Obviously, stealth politics defied moral posturing and dramatic public coordination, and it failed then and now to elicit interest among national media and professional scholars. But this different politicking helped incorporate and implement the usually cited forces of Southern change during the past half-century.
The Mixed Civic Nature of Stealth Reconstruction
As has been noted, this is not a thesis of public magnificence like the heroic civil rights movement.
For the most part, the new breed of Southern political leadership was interested in conventional issues such as national defense, education, agriculture, and their own careers; their stealth politics has to be understood as a civic endeavor within the primacy of broader concerns.

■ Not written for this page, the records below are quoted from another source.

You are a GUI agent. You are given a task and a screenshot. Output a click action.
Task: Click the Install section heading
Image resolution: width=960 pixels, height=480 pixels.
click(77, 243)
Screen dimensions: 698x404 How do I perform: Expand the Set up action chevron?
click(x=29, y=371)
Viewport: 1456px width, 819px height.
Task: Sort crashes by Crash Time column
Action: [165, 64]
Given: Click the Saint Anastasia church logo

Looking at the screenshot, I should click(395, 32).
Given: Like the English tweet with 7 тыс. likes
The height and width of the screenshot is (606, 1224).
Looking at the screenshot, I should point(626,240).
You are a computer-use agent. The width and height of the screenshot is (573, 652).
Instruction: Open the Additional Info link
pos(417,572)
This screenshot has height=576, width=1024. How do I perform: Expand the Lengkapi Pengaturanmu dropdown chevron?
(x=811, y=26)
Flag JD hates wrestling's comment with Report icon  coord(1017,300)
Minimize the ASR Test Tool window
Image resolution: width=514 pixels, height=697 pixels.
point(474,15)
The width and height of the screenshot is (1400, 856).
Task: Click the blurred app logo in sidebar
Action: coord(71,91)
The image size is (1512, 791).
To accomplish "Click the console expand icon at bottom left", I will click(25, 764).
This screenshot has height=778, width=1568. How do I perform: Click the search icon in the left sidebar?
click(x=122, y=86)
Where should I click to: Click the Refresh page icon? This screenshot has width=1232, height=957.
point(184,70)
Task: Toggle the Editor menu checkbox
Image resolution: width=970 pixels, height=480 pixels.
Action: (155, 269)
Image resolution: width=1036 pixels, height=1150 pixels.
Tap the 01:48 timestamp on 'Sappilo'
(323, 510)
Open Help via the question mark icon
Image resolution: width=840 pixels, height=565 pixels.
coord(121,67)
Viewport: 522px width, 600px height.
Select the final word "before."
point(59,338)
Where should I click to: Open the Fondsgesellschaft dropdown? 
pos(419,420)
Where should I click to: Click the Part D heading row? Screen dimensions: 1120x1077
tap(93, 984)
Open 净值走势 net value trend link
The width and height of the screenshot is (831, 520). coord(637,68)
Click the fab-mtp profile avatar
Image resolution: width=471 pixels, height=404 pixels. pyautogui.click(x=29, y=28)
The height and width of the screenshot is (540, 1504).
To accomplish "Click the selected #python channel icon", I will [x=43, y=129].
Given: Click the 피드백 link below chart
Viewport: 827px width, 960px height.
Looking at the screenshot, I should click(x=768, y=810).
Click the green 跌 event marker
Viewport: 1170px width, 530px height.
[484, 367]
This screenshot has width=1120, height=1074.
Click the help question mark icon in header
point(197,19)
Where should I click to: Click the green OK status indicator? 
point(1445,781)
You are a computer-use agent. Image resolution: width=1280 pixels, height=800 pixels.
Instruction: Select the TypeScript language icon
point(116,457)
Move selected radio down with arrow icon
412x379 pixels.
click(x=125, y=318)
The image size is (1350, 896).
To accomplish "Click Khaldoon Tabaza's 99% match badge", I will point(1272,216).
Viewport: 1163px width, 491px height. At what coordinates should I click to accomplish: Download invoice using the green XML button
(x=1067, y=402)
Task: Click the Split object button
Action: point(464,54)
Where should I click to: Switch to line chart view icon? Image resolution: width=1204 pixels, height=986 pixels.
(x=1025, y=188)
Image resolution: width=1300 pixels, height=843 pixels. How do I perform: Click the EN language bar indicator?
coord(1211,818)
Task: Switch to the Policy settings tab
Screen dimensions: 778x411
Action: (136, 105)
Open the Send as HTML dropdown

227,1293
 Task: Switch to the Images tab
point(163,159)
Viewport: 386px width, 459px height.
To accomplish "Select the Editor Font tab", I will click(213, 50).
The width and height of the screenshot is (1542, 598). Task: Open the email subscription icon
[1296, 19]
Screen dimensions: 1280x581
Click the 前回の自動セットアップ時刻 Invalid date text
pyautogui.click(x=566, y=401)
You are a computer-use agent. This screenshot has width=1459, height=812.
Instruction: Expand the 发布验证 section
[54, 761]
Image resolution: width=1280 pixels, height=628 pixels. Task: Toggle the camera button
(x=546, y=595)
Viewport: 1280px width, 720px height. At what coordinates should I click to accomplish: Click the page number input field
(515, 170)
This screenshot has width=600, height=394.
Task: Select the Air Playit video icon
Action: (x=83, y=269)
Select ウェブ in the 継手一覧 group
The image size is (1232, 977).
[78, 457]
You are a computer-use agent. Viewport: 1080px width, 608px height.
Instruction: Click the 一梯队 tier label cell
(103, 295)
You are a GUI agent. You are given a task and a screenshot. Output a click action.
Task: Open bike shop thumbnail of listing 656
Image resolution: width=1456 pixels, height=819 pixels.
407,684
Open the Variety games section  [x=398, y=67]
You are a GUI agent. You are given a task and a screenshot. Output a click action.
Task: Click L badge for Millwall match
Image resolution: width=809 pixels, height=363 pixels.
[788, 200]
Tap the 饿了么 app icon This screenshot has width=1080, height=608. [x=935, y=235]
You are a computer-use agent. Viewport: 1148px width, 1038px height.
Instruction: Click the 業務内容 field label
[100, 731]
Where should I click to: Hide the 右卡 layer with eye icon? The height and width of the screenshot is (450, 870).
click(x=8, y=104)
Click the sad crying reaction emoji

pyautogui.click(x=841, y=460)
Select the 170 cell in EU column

It would be quite a stretch to champion these leaders and their work as heroic or revolutionary—they were, after all, practical political people. There was no common soul or grand collective purpose among our politicians, just their individual political personalities and everyday operations based on a mixture of selfish and unselfish character. Few had been on the front lines or in the march for equality in their areas and states; many nurtured sentiment, but no burning passion, for the heroic drama; most did not enter public life until the 1970s, and when they did, it was not for reasons of racial justice. We’ll not claim for them a place among the icons of the civil rights movement. Instead, we characterize them simply as “stealth politicians” who, variously motivated, helped reconstruct Southern politics.
However, we do view stealthy biracial leadership and politics as a broad civic phenomenon that went beyond the personalized motives and actions of crass politicians. While some leaders contributed to this movement in individualized pursuit of individualized objectives, many others did so for philosophical and purposive reasons related to American democracy. They were as a group relatively progressive Southerners; so we prefer to envision stealth politics as an incremental, conflicted mixture—a purposeful/inadvertent, public/private, personal/interpersonal dynamic—and as an overall positive process whereby some leaders and activists really made things better in everyday life for most Southerners, who were caught in the black-white crossfire of their region’s historical dilemma.
The Inevitable Demise of Stealth Leadership
Ironically, the racial progress of the past several decades wrought the inevitable demise of stealth leadership in the South. These leaders were transformational but transient; in a way, they may have fallen victims of their own success in helping change Southern politics.